A unified drift-diffusion theory for transverse spin currents in spin valves, domain walls and other textured magnets

TL;DR

This paper develops a comprehensive drift-diffusion model for transverse spin currents in textured magnetic systems, introducing new length scales and providing analytic formulas for spin torques, enhancing understanding of spin dynamics in complex magnetic structures.

Contribution

It generalizes the Valet-Fert theory to include transverse spin effects and introduces two new length scales, enabling better modeling of spin torques in textured magnets.

Findings

Transverse spin effects can be characterized by new length scales.
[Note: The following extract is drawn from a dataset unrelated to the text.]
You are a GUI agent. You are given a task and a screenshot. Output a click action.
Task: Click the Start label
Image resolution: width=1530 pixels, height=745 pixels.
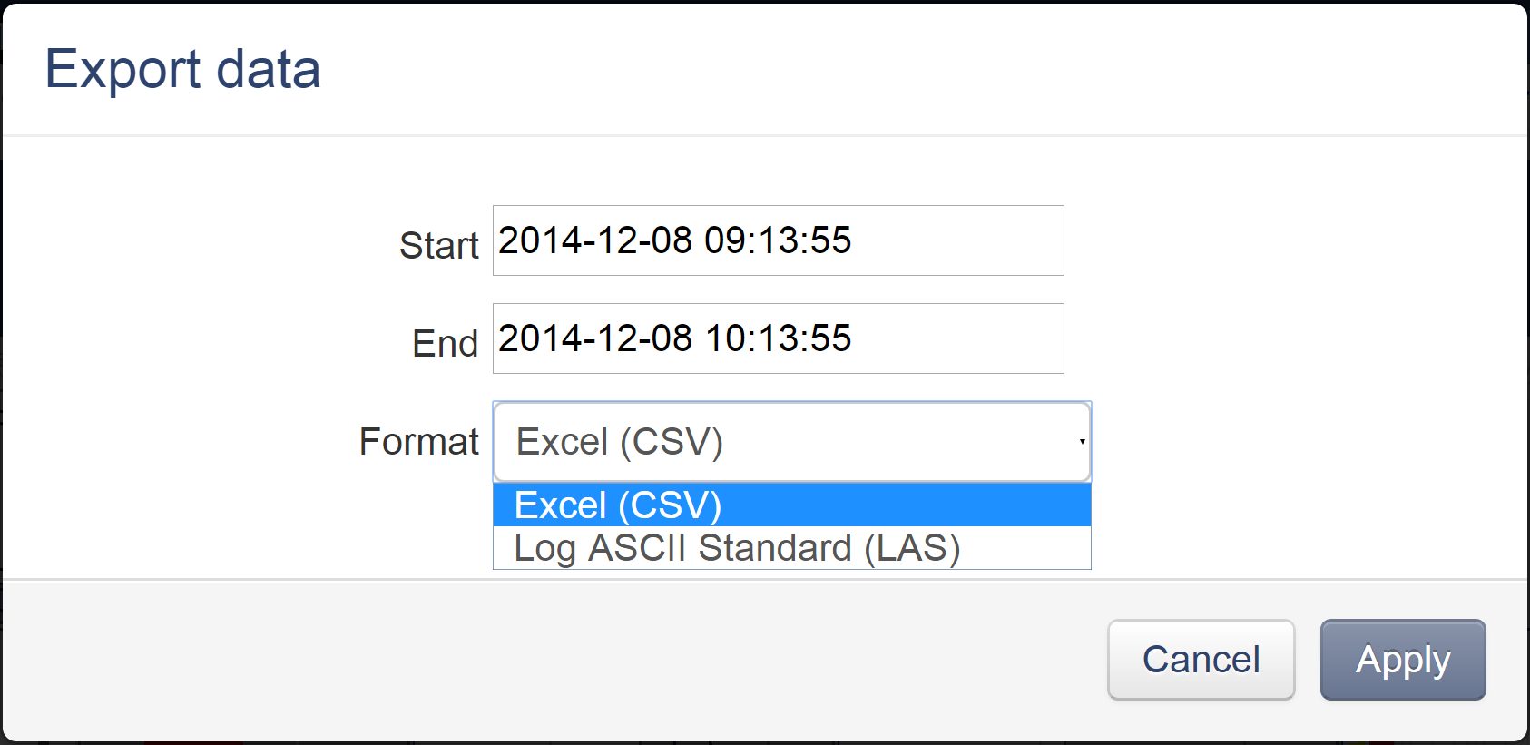tap(437, 243)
Analytic formula for non-adiabatic torque in domain walls.

Significant deviations from adiabatic limit in thin domain walls.

Abstract

Spins transverse to the magnetization of a ferromagnet only survives over a short distance. We develop a drift-diffusion approach that captures the main features of transverse spin effects in systems with arbitrary spin textures (vortices, domain walls) and generalizes the Valet-Fert theory. In addition to the standard characteristic lengths (mean free path for majority and manority electrons, spin diffusion length), the theory introduces two lengths scales, the transverse spin coherence length and the (Larmor) spin precession length. We show how those lengths can be extracted from ab-initio calculations or measured with giant magneto-resistance experiments. In long (adiabatic) domain walls, we provide an analytic formula that expresses the so called "non-adiabatic" (or field like) torque in term of those lengths scales. However, this "non adiabatic" torque is no longer a simple material parameter and depends on the actual spin texture: in thin (< 10nm) domain walls, we observe very significant deviations from the adiabatic limit.